C’est dans cette dynamique de réussite des deux premières phases que la JICA et le ministère de l’Industrie, des mines et de l’environnement ont lancé la troisième phase du projet Kaizen en Tunisie. L’objectif est d’élargir Kaizen en Tunisie et d’exporter l’expérience dans le reste des pays africains. Il s’agit également de soutenir l’institutionnalisation des activités Kaizen et d’impliquer le secteur de la formation professionnelle dans la dissémination de ce concept, axé sur productivité et la qualité, au profit des apprenants avant qu’ils n’intègrent les entreprises industrielles.
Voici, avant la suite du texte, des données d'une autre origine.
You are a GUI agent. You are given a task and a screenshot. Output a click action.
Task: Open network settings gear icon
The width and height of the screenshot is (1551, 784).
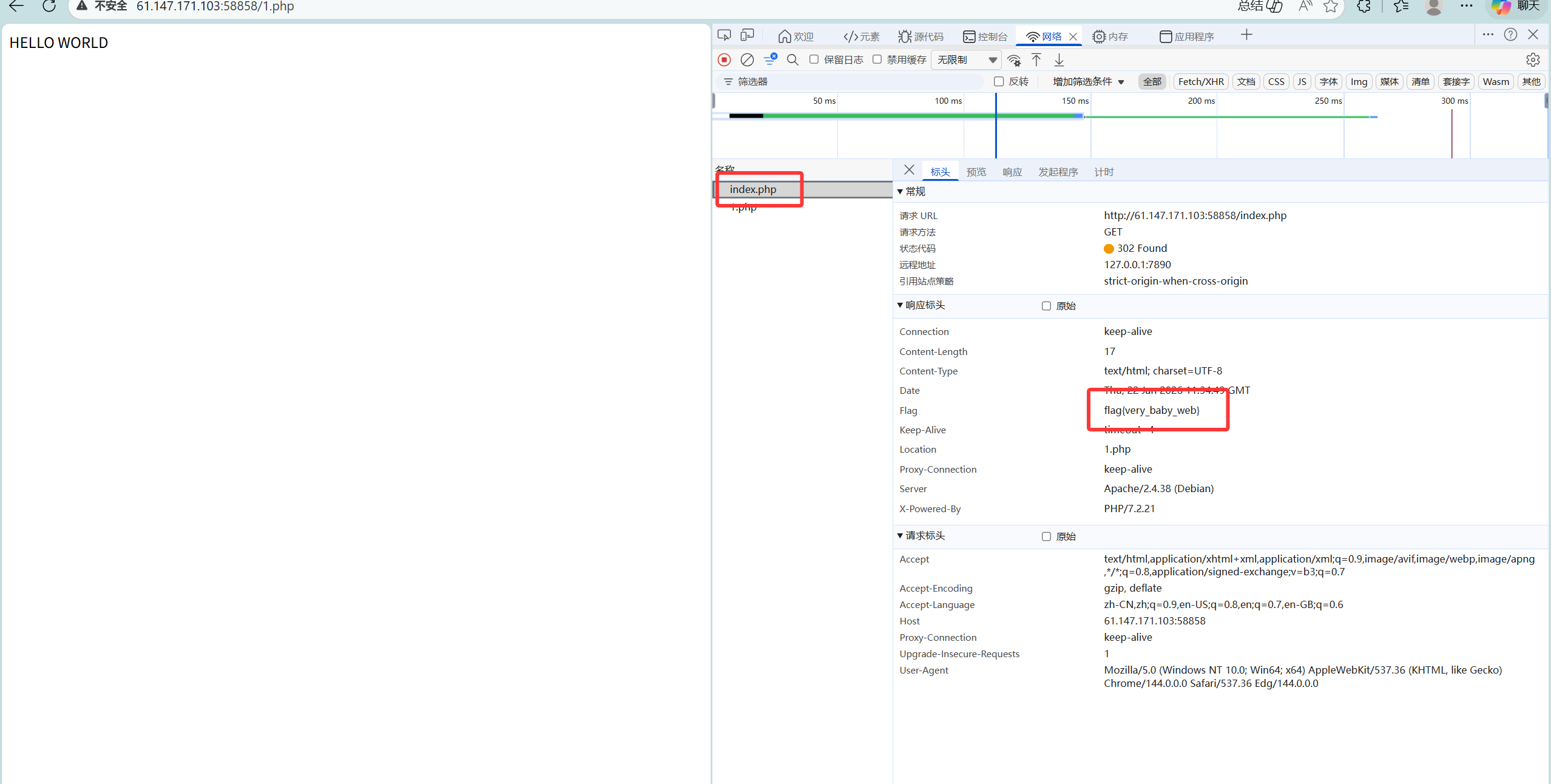point(1533,59)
En 2021, cinq groupes de travail ont été créés pour travailler sur cinq questions transversales, à savoir la mise en place d’indicateurs de performance pour mesurer l’impact de Kaizen, le développement d’un programme d’études standard basé sur le Kaizen Handkbook, (2018), l’établissement d’un cadre de certification pour les consultants Kaizen, la formulation de recommandations pour l’institutionnalisation de l’AKAC et l’AKA en Afrique et le développement de directives pour les critères de mise en place des centres d’excellence potentiels en Afrique. Après la fin de mission de ces cinq groupes de travail en 2023, un groupe de travail Interfonctionnel a été mis en place pour suivre les résultats de leurs activités. La Tunisie a été sélectionnée parmi les quatre pays représentés dans ce groupe de travail, témoignant de l’importance de l’expérience tunisienne et son rôle pilote dans le processus de dissémination de Kaizen en Afrique, en plus de représentants de Maurice, d’Ethiopie et d’Afrique du Sud et un représentant de l’Association de Productivité.

Africa-Kaizen Initiative
Suite à l’AKAC 2024, un séminaire de renforcement des capacités du réseau de l’Initiative Kaizen pour l’Afrique (AKI) sera organisé du 30 octobre au 1er novembre 2024, avec la participation de 62 représentants de 17 pays africains y compris la Tunisie ainsi que des experts japonais. L’Initiative Kaizen pour l’Afrique (AKI) a été lancée en avril 2017 suite à un accord entre la JICA et l’AUDA-NEPAD pour s’étendre jusqu’à 2027. L’objectif est d’accélérer le processus d’industrialisation en Afrique à travers l’amélioration de la qualité et de la productivité, et élargir les opportunités de créations d’emploi dans le continent africain.

Le programme Kaizen réunit plus de 150 participants de plus de 23 pays, dont plus de 70 internationaux, à savoir : Afrique du Sud, Argentine, Botswana, Burkina Faso, Cameroun, Colombie, Côte d’Ivoire, Égypte, Éthiopie, Ghana, Japon, Pays-Bas, Kenya, Malawi, Malaisie, Namibie, Nigeria, Sénégal, Serbie, Tanzanie, Tunisie, Zambie et Zimbabwe, en plus des participants en ligne, de l’Indonésie et de Thaïlande.